Among the Muslim texts of the first half of the XIII century, one should highlight the narrative known to researchers as «Shajarai-e ansab-e Mobarakshah-i» («The Tree of the genealogies of Mubarak Shah») or «Bahr al-ansab» («The Sea of genealogies»). This work belongs to the pen of a Persian historian of the late XII - first half of the XIII century. Muhammad ibn Mansur ibn Sa'id or Fakhr-i Moddabir (Mubarak Shah). After the publication of the Persian text of this source, carried out in the first half of the XX century. By Edward Denison Ross, scientists have paid close attention to this work itself, as well as to the biography of its author. However, the most significant attention was focused on those sections of «Bahr al-ansab», where the author described the nomadic Turkic tribes of Desht-i Qipchak, as well as those where Fakhr-i Moddabir outlined the history of the Muslim dynasties that ruled in northern India. Much less attention was paid by specialists to the initial section of the introduction to "Bahr al-Ansab", in which the author proposed cosmography or a description of the world known to people at that time around them.
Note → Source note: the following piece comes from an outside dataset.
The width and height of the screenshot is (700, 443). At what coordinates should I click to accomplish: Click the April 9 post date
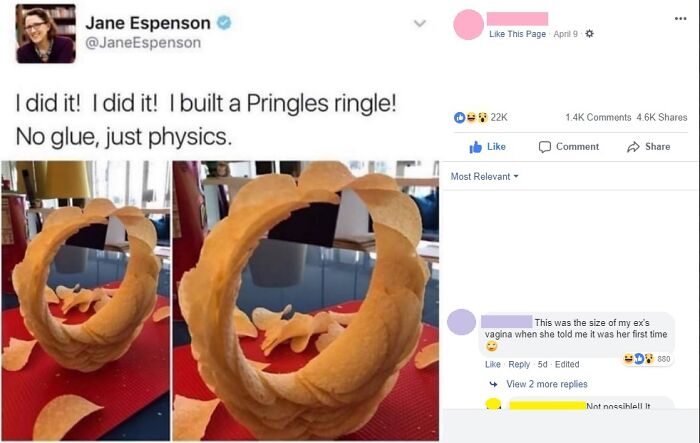566,34
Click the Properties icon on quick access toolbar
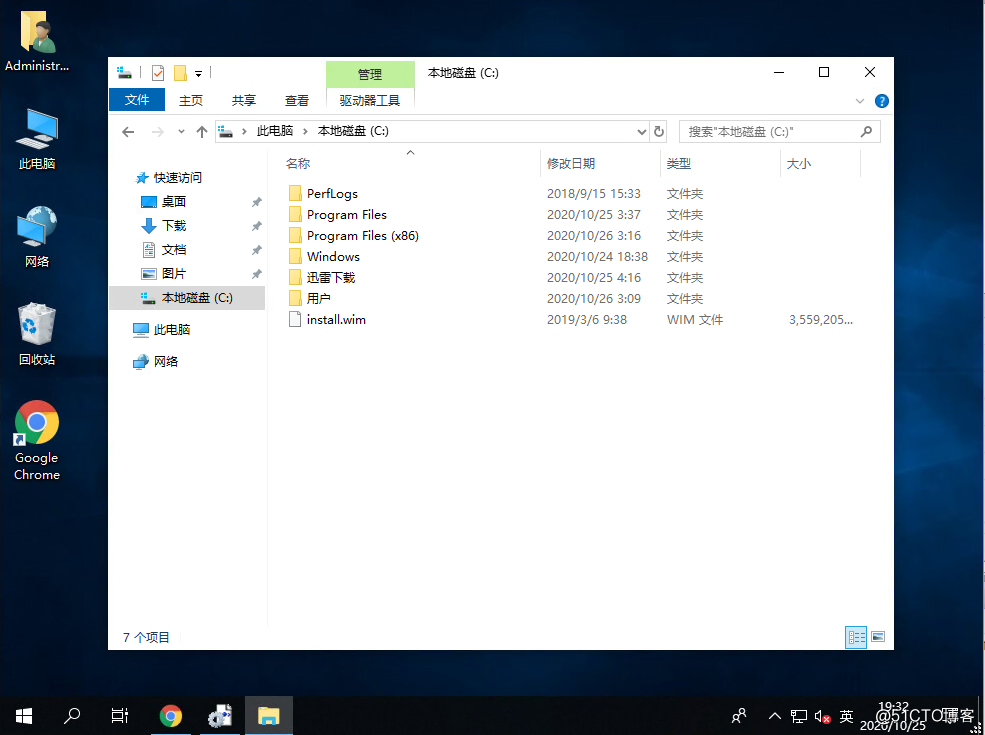 point(156,72)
For our part, I would like to understand first of all how, in the author's opinion, this world was arranged, into which regions it was divided, and what place the Caucasus and adjacent lands occupied in it. Here I would like to draw attention to what toponyms associated with the Caucasus Fakhr-i Moddabir mentions and what he reports about them. An equally important task of this study will be to identify the connections of this part of the text «Bahr al-Ansab» with earlier monuments of Muslim geographical and historical literature, which will make it possible to identify borrowings, but also independent reports of Fakhr-i Moddabir regarding the structure of the world known to mankind at that time. We hope that this work will be of interest to specialists in the history of Muslim geographical literature, as well as to researchers of the history of the Caucasus and adjacent regions in the pre-Mongol period.